■ THE TASKS ■
- a) According to the cookie recipe, how much vanilla extract goes into the dough?
- b) Extend the cookie recipe past its last sentence.

■ EXCERPT ■
I’m almost happy with this recipe. It gets slightly better each time, and I’ll tweak the recipe as I make refinements.
Prep time: 3 weeks, give or take 3 weeks.
INGREDIENTS
- 1 cup real butter (see note 1 below)
- 1/4 cup honey, warmed (see note 2 below)
- 2 eggs
- 3 TABLEspoons vanilla extract, the real stuff (see note 3 below)
- 1 cup packed brown sugar
- 1 cup white sugar (see note 4 below)
- 1 teaspoon baking soda
- 1/2 teaspoon salt
- 3−3÷4 cups all-purpose flour
- 2 cups Ghirardelli 60% cacao bittersweet chocolate chips (see note 5 below)
- 1 cup milk chocolate chips
DIRECTIONS
- Place butter in a microwave-safe bowl. If the brown sugar is clumping at all, place it in another bowl. Microwave both at 30% power. Watch closely; you want the butter to melt completely, but not get extremely hot. Brown sugar gets nice and fluffy when microwaved a little. I like it. It doesn’t make any difference in the cookies, but do it my way anyway.

■ DATASET CONTENT ■

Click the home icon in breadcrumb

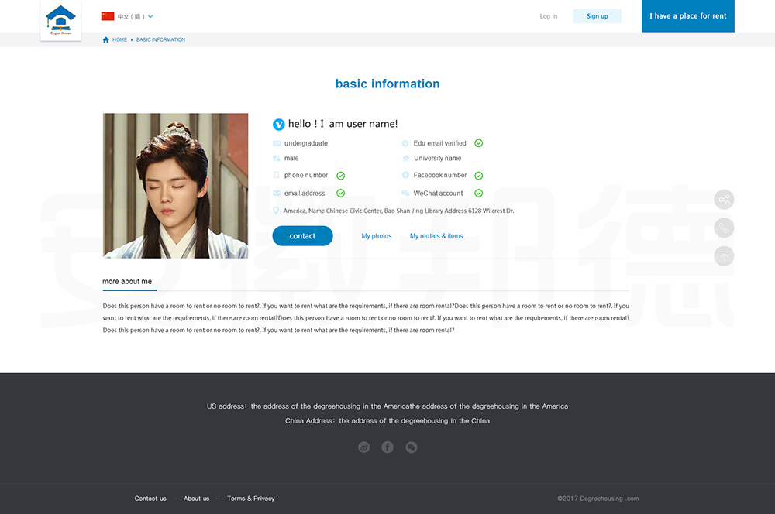(x=106, y=39)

■ THE RESPONSES ■
- a) Three tablespoons of real vanilla extract.

- b)
- Beat the eggs together. While mixing, gradually drizzle in the butter. (Too fast and you’ll cook the eggs. Bad.)
- Heat honey until warm and thin; add gradually to eggs and butter.
- Add the vanilla.
- Cream in the white sugar and brown sugar until smooth. Mix thoroughly, meaning high speed for a long time. This should be, let me emphasize, smoooooth.
- In a separate bowl, whisk together the baking soda, flour, and salt, then manually stir into batter.
- Stir in the chocolate chips.
- Cover the dough and refrigerate for at least 30 minutes. More is better (to a point). Overnight is best.
- Preheat oven to 350 degrees.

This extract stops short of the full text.